_EXTRAIT FOURNI_.
········
Article rédigé par Catherine Fournier
France Télévisions
Publié Mis à jour
Temps de lecture : 7 min
Nordahl Lelandais au premier jour de son procès pour le meurtre de Maëlys de Araujo, le 31 janvier devant la cour d'assises de l'Isère, à Grenoble.  (ELISABETH DE POURQUERY / FRANCEINFO)

Condamné à vingt ans de réclusion pour avoir tué Arthur Noyer, l’ancien maître-chien est jugé pour le meurtre de cette fillette de 8 ans et demi, enlevée à un mariage.

C'est une autre cour d'assises, une autre victime mais l'accusé, lui, n'a pas changé. A l'ouverture du procès de Nordahl Lelandais pour le meurtre de Maëlys de Araujo, lundi 31 janvier, à Grenoble (Isère), il est difficile de faire abstraction du procès qui s'est tenu huit mois plus tôt à Chambéry (Savoie). L'ancien maître-chien militaire de 38 ans y avait été condamné à vingt ans de réclusion pour l'homicide du caporal Arthur Noyer en avril 2017. Pour ce nouveau rendez-vous judiciaire, logé dans l'imposant palais de justice aux façades grises de la capitale des Alpes, l'accusé arbore le même style qui avait fait tomber le fantasme du tueur en série en tee-shirt Pepe Jeans : chemise bleue impeccable, barbe et cheveux poivre et sel soignés.

Ses mots font eux aussi écho à ceux qu'il avait prononcés le premier jour à Chambéry. Invité par la présidente Valérie Blain à réagir aux nouvelles charges qui pèsent contre lui, Nordahl Lelandais marque une pause, ostensiblement éprouvé : "Je vais me tourner vers la famille si vous m'y autorisez." La magistrate l'invite fermement à regarder la cour, le face-à-face est prématuré. "Je voudrais leur présenter mes excuses, leur dire que j'ai bien donné la mort à Maëlys, que je ne voulais pas lui donner la mort." Aux parents d'Arthur Noyer, il avait dit : "Oui j'ai donné la mort à Arthur Noyer mais sans vouloir la lui donner. (...) Je présente toutes mes excuses."
········
[Entrées enregistrées]
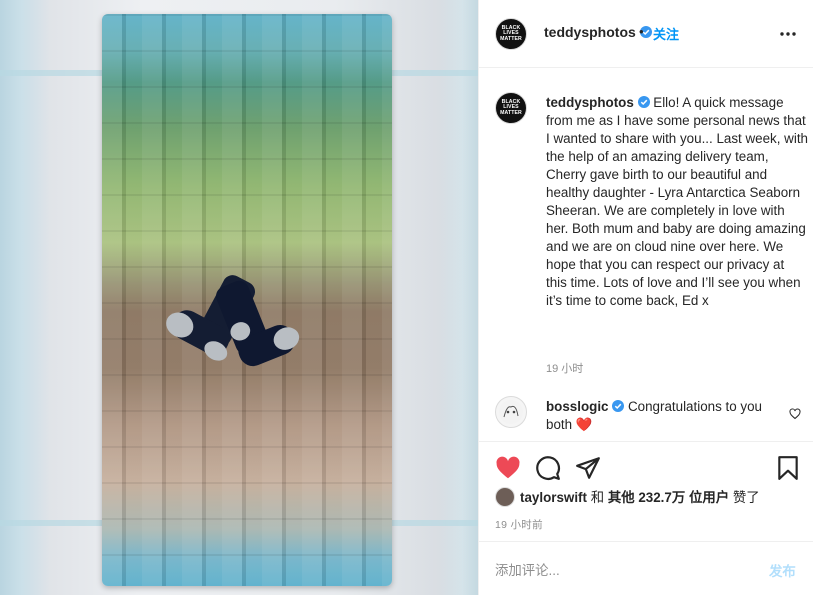 The width and height of the screenshot is (813, 595). What do you see at coordinates (782, 570) in the screenshot?
I see `post-comment-button: 发布` at bounding box center [782, 570].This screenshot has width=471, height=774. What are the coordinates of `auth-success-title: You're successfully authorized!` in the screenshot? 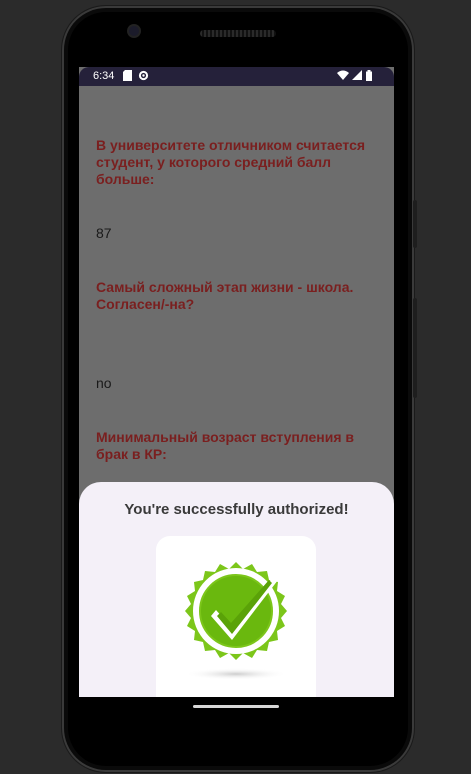 It's located at (236, 510).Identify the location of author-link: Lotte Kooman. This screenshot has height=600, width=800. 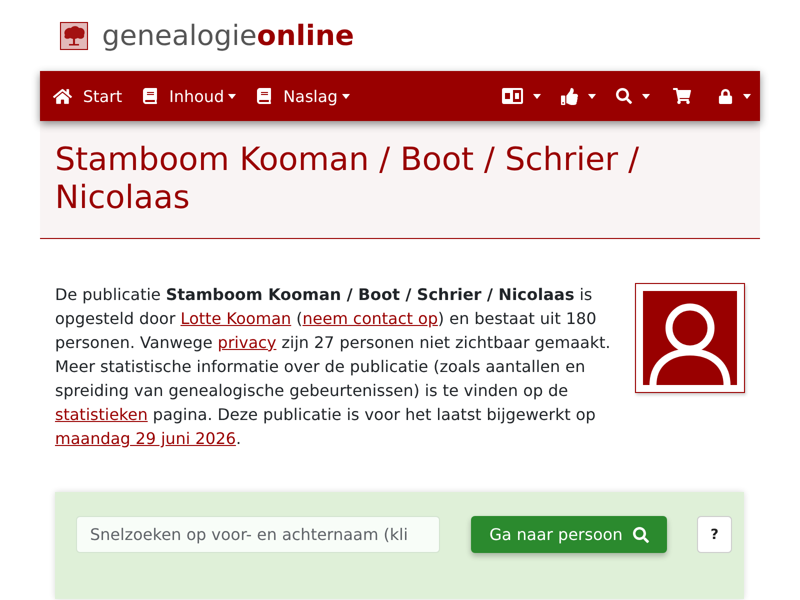
(236, 318).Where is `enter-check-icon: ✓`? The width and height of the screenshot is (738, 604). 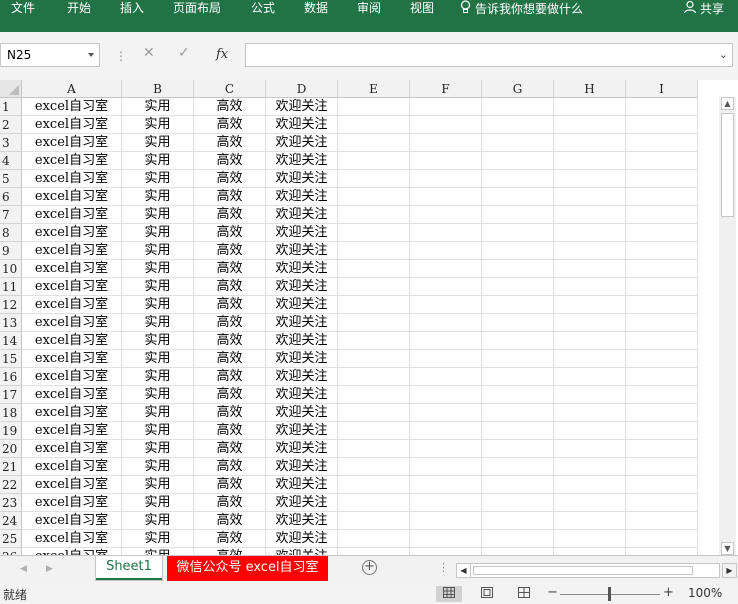 enter-check-icon: ✓ is located at coordinates (184, 53).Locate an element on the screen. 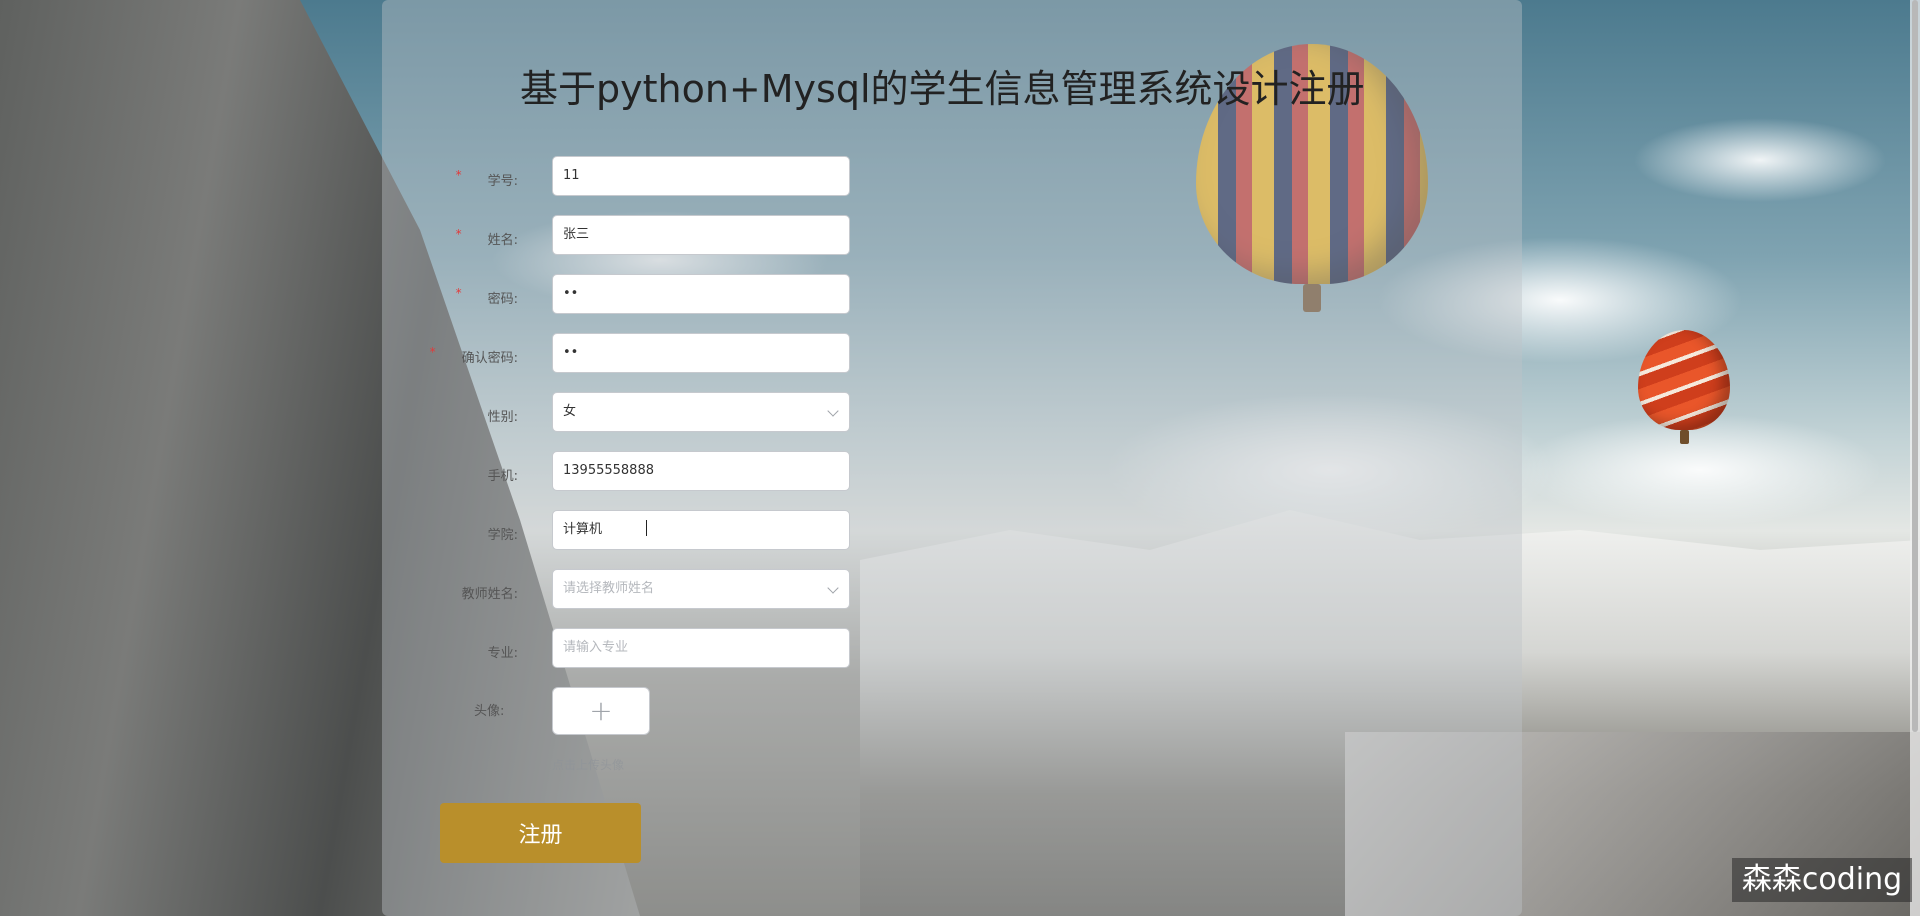  field-label: 专业: is located at coordinates (502, 654).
········
_TRAVAIL À FAIRE_.
• A. Indiquez, s'il vous plaît, si chacune de ces affirmations concorde avec l'article sur le procès de Nordahl Lelandais, en répondant par oui ou non et en citant textuellement les mots qui tranchent : (i) le procès pour le meurtre de Maëlys de Araujo s'ouvre à Chambéry ; (ii) l'accusé a déjà été condamné à vingt ans de réclusion pour l'homicide d'Arthur Noyer ; (iii) la présidente permet à l'accusé de se tourner vers la famille.
• B. Rédigez la suite de l'article sur le procès de Nordahl Lelandais, en partant de sa dernière phrase.
Les entrées ne sont d'aucune utilité ici.

_RÉSULTATS DE L'EXERCICE_.
• A.
(i) Non : « lundi 31 janvier, à Grenoble (Isère) »
(ii) Oui : « condamné à vingt ans de réclusion pour l'homicide du caporal Arthur Noyer »
(iii) Non : « La magistrate l'invite fermement à regarder la cour »

• B.
Une énigme non-résolue jusqu'ici

Le disque est le même mais le ton se fait plus humble. Il ploie sous le poids du dossier, matérialisé par les nombreux tomes alignés sur les tables du côté des parties civiles. Il est alourdi par sa précédente condamnation et la charge émotionnelle de cette affaire. Nordahl Lelandais est ici poursuivi pour avoir enlevé, séquestré et tué une fillette de 8 ans et demi, rencontrée lors d'un mariage à Pont-de-Beauvoisin le 26 août 2017. Il est aussi jugé pour avoir agressé sexuellement deux petites cousines peu de temps avant les faits. Le choix a été fait de scinder le parcours criminel d'un homme en deux procès.

A la photo souriante du jeune militaire de 23 ans tué cette même funeste année, qui lui faisait face aux assises de la Savoie, s'est substituée celle de la petite Maëlys. Le visage découvert voici quatre ans par la France entière est serré, dans son cadre, tout contre sa mère, Jennifer de Araujo. Un portrait plus grand, sous forme de peinture, est resté à l'extérieur de la salle, telle une image disposée à l'entrée de funérailles.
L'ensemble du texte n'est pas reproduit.